More of the good stuff - You can count on us

Brian Rogers
Rogers Rabbits
www.sunlive.co.nz

Welcome to your same-look tabloid newspaper. You'll have noticed that there aren't any changes because it was already excellent.

You'll also see it isn't 'compact”; in fact it has a lot of pages of great reading and superb advertising that works. Better than that, it's free. And you can get the most up to date daily news on our SunLive.co.nz – also for free.

You won't need a compact unless you're off to the little girls' room to powder your nose.

We've just completed our census forms and have finished quite disappointed.

There was so much more I wanted to tell them, but just didn't have the space.

Such as: how often we change our underwear, or whether we go commando.

And that there is really only one local paper and it's the Sun, the rest are overseas owned, or worse, owned by Australians, and their adverts are made up in India or other exotic locations. In contrast, the Sun has its own graphic design people, keeping jobs here in NZ. And that we haven't sacked any paper boys and girls for the sake of changing our delivery time.

More than that, we wanted the census people to know that keeping local people employed is very important to us. We get our ads made up here. Upstairs. At No.1 The Strand.

And that the Sun is a tabloid. We aren't so stuck up that we have to call it 'compact”, purely because of the stigma that some precious people attach to the term tabloid. Well, you could put a tail on it and call it a weasel, but it's still a friggin tabloid.

I don't think the census people did a very good job of promoting. They should have put a video on Facebook, and got the mayor (if he's still there) to narrate it. He'll do it for anyone and say anything.

Meanwhile, the census people asked how many people live in the house. So I thought I better go look. I couldn't find the little man in the fridge who turns on the light. But I did find the evil little voice in the back of my head. You know the one, who often writes this column. Typically, he refused to answer any questions. Also in the house we found several missing rebellious socks that were forming some sort of breakaway drawer movement.

There was no sign of the Swedish massage twins that I asked for at Christmas, so will be having a few words with Santa about that.

Finally, we felt the census people needed to know about SunLive, which is the fastest, most accurate local news service in the region. Staffed by locals, who know and care about our region. Best of all, it is free. So readers don't have to pay for a 'compact” with old news in it.
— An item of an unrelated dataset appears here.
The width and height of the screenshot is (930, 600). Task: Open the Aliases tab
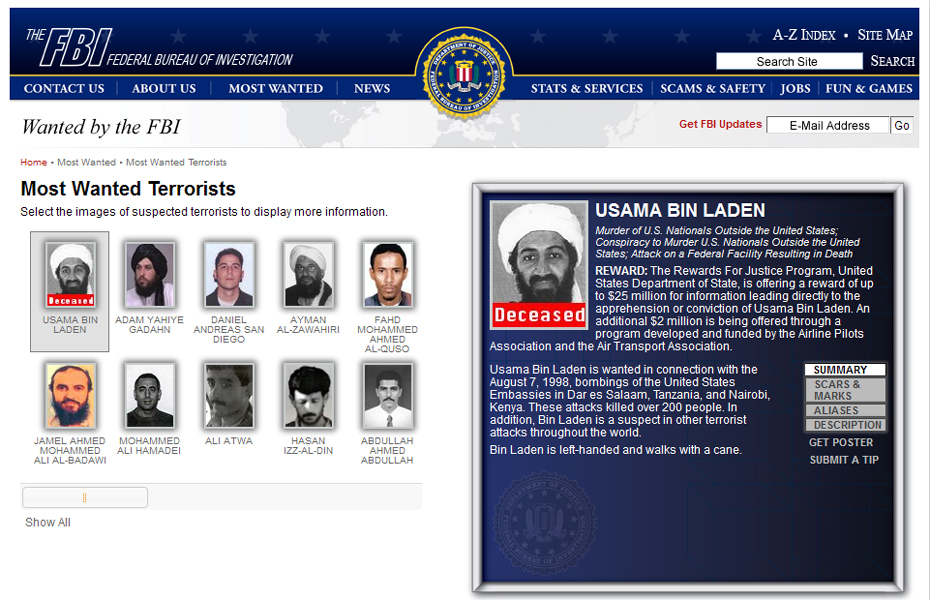[x=845, y=410]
Also the Sun doesn't have the need to 'relaunch” itself every five minutes. That's because the concept works; great for advertisers who are getting top results – and readers who love it. In fact, the Sun continues to top the Nielsen survey readership polls, year in, year out.
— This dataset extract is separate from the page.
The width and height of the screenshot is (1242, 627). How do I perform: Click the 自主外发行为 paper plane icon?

So there, census people. You can count on us to keep a lot of local people ticking those boxes, including having a job locally.

What's up on our turf

We had a call this week from Clyde who manages Tauranga Hockey, bringing us up to speed with the exciting developments there. The first of the new hockey turf is done and work proceeding well on the second. We've a Blacksticks game coming up, which is great news for the region. We'll be keeping you updated on the progress here at the Sun and on SunLive.

Disneyland book keeping

I'm not an accountant – and in the words of my former maths teacher, 'Lord help this country if that ever happens”. Mind you, that was back in the days when teachers were given money. These days they are probably too stressed out wondering if there's enough in the account for the mortgage, to focus on the job – teaching kids to count and spell.

One thing that doesn't add up – the bizarre things going on with the Art Gallery profit.

Now correct me if I've got this wrong, but doesn't the City Council tip in half a mill to the gallery coffers every year? Yes.

Yet some magical accounting has the gallery showing a 'normalised surplus” of 30-odd grand, because the $420,000 you ratepayers kindly donate is recorded as 'income”.

This is startling success, and even I could be an accountant if it was really that easy. Alas, it is not, and this sort of Disneyland Book Keeping is an insult to all ratepayers.

A real accountant has his say on the matter this week, along with some other excellent letters on pages 48-49. Check out Ian Stevenson's letter 'The Art of TCC book keeping”.

Exclusion zone

I knew a girl in Taranaki called Rena. I would like to have known her better. Unfortunately she too had a formidable exclusion zone around various parts. Sources there tell me it was a lucky escape, she is described, 30 years later, as being a bit of a wreck herself.

Back in the Bay, the zone around Astrolabe is coming under increasing pressure, with 39 reported breaches of the area already this year. It's being patrolled by the tug Maui 1 which is cruising the perimeter, keeping strays two nautical miles out from the reef…

There is a growing discontent among local fishers who think half a mile should be enough, and some who say it's time the zone was dis-established completely. It's not helped by stories circulating of how great the fishing is, and how the reef is crawling with crayfish; rumours of some salvage personnel reporting they don't taste oily at all.

Parting shot:

A $54 million boring machine has been purchased to drill the tunnel for the Waterview Connection in Auckland.

What a shame they have bought one, they could have ours. The TCC is a $400 million boring machine, we could have sold it and paid off the debt.